Sheriff Burke eyed the skinny fifteen-year-old sitting in one of the two wooden chairs on the other side of his desk. He knew the kid. Knew him well enough to notice he was wearing his Sunday best, loose-fitting hand-me-downs that hung like clothes on a scarecrow. But still, in these parts anyway, dapper enough for God.
Burke reached for his cup of hot coffee. “And what bodies are those, Seth?”
The boy pulled a Bible from under his arm and set it on the desk. “The ones you and Deputy Wayne been lookin’ fur.” Seth took a quick look around. “Where is the Deputy, anyhow?”
Burke followed the boy’s gaze around the tiny police station. It was a place anyone could take in at a glance. Two desks and a small dispatch area, decked out in equipment circa 1967, made up the brunt of the station’s innards. Toward the rear of the one-room station was a long window hidden behind worn drapes the color of dried blood, and two iron-barred holding cells. An orange discoloration peppered the bars and locks—locks so old Burke wasn’t even sure if they worked. Not that it mattered much in a quiet, mostly forgotten place like Thankful, Alabama.

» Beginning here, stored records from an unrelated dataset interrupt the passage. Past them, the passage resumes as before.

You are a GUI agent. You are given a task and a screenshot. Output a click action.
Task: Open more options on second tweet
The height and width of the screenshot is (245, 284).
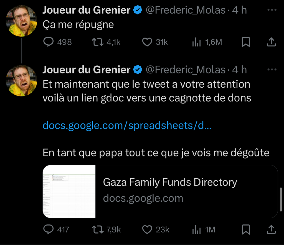point(272,70)
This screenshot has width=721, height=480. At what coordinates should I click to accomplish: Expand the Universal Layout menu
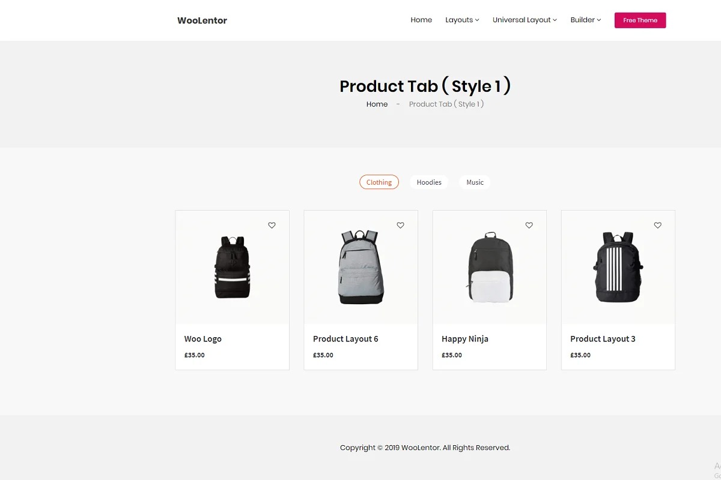pos(525,20)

“I usually hold down the fort solo on Sundays. Catch up on paperwork and all. Now go on,” Burke said, sitting back, his chair creaking under the strain. “What bodies are ya talkin’ about?”
The boy glanced down at his hands then said, “Evans Parker, and that teacher, Ms. Conroy.”
Burke leaned forward a bit, caressing his cup. “I don’t know what you’ve heard, Seth, but them are just missin’ persons.”
The boy looked up at Burke. “Don’t play games, Sheriff. What I’m talkin’ about is just between you, me”—Seth slapped his hand on the Bible—“and God.”
Burke did his best to show no reaction, but he looked at the thick book. The holy doctrine looked older than he and the boy put together. Flecks of aged paper splintered off as Seth’s pressed down on its cracked leather cover.
The boy slid his hand off the Bible and into his lap. “You don’t call the state police or them government folks for no missin’ persons. As God is my shepherd, I know ya don’t.”
Burke rotated the handle of his cup around to his other hand. Steam gently rose above the rim. “If you got somethin’ to git off your chest—out with it.”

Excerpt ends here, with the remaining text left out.